Embedded Programming

Making your boards do things

This week, I programmed my version of the hello-world board. I wrote C code and created makefiles that compile the code and flash it to the target board using avrdude and my ISP. Additionally, I translated one of my programs into assembly. I'm a computer science major, so I have quite some experience writing and debugging programs. Although these programs seldom run on a microcontroller, and my knowledge on registers, bit juggling, and interrupts is a bit rusty, I had no major problems with this assignment.

Here's the list of stuff I used for this assignment:

The programming process

The overall programming process for AVR devices consists of compiling the code, converting the binary to a hex file, and uploading the hex file to the MCU with a programmer (for example the FabISP that was built in the electronics production week).
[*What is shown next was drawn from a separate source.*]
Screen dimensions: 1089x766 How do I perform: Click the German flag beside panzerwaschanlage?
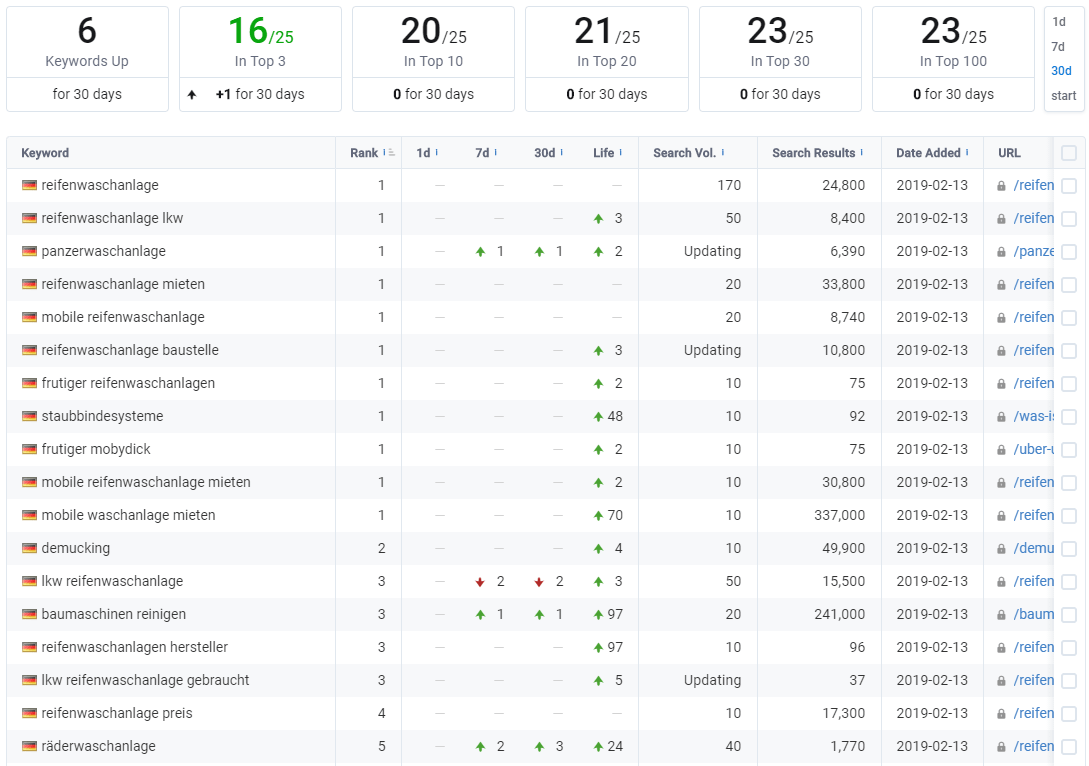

Since these tasks are repetitive and cumbersome, one usually creates a script that executes the necessary commands. I've written a Makefile for this purpose which can be adapted fairly easy to program other AVR devices. It can be found in the download section, together with the rest of the code for this week. Programming a board is then as easy as connecting the programmer to the board and the pc, and then running the Makefile.

Reading the manual

An integral part of programming for embedded systems is reading the datasheet of whatever microcontroller one is programming. The datasheet specifies ports, pin descriptions, additional pin functions, special registers, clock sources, memory usage, sleep modes, available interrupt sources, buses, comparators and converters, electrical characteristics, ... in short, everything you need to know about the chip you're going to program. There is usually no need to read the whole document end-to-end, but you should be familiar enough with the contents to know about the functionality you want to use.
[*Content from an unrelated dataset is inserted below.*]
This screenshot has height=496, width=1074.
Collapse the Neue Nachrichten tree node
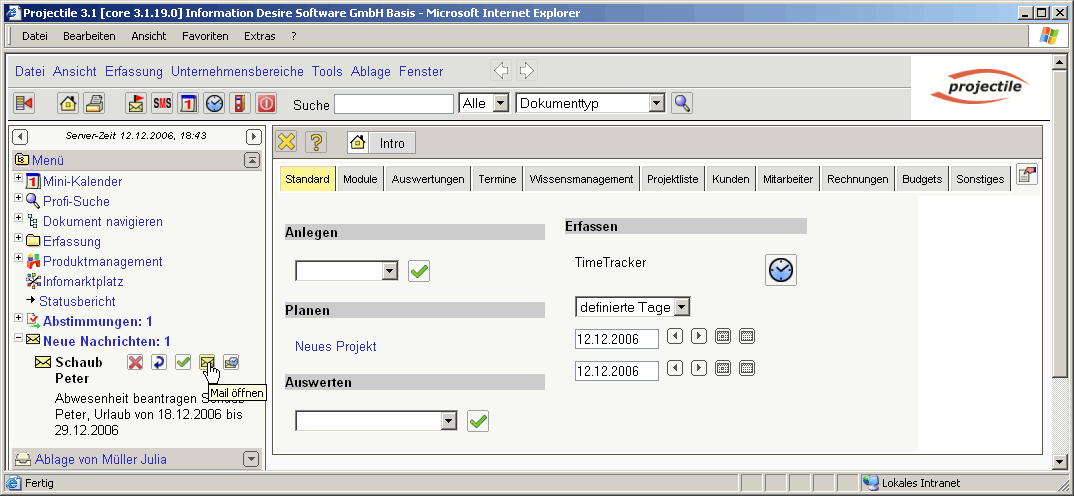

After reading the manual for the ATTiny44, on which my board is based, I know, for example, that for each pin on the microcontroller, there are three registers that control the basic behaviour of that pin:

  • DDR: Data Direction Register, controls whether the pin is an input or output pin.
  • PORT: depending on the value of DDR, enables/disables the internal pull-up resistor or drives the pin high/low.
  • PIN: Stores the values of pins; can be used to toggle the value of the PORT register.

DDRA7, for example, which is the seventh bit of the PORTA 8-bit register, controls whether pin A7 is an input or output pin; if we write a 1 to this bit, it is configured as an output pin, and if we write a 0, it's configured as an input pin. Similarly, if we write a 1 to PORTA7, we can drive the pin to a high voltage level (if DDRA7 is set to 1, i.e. A7 is an output pin) or we can enable the internal pull-up resistor (if DDRA7 is set to 0). Keep in mind that these are operations on single bits, but the registers are 8 bit wide, so we need to use bit masks to set/unset single bits.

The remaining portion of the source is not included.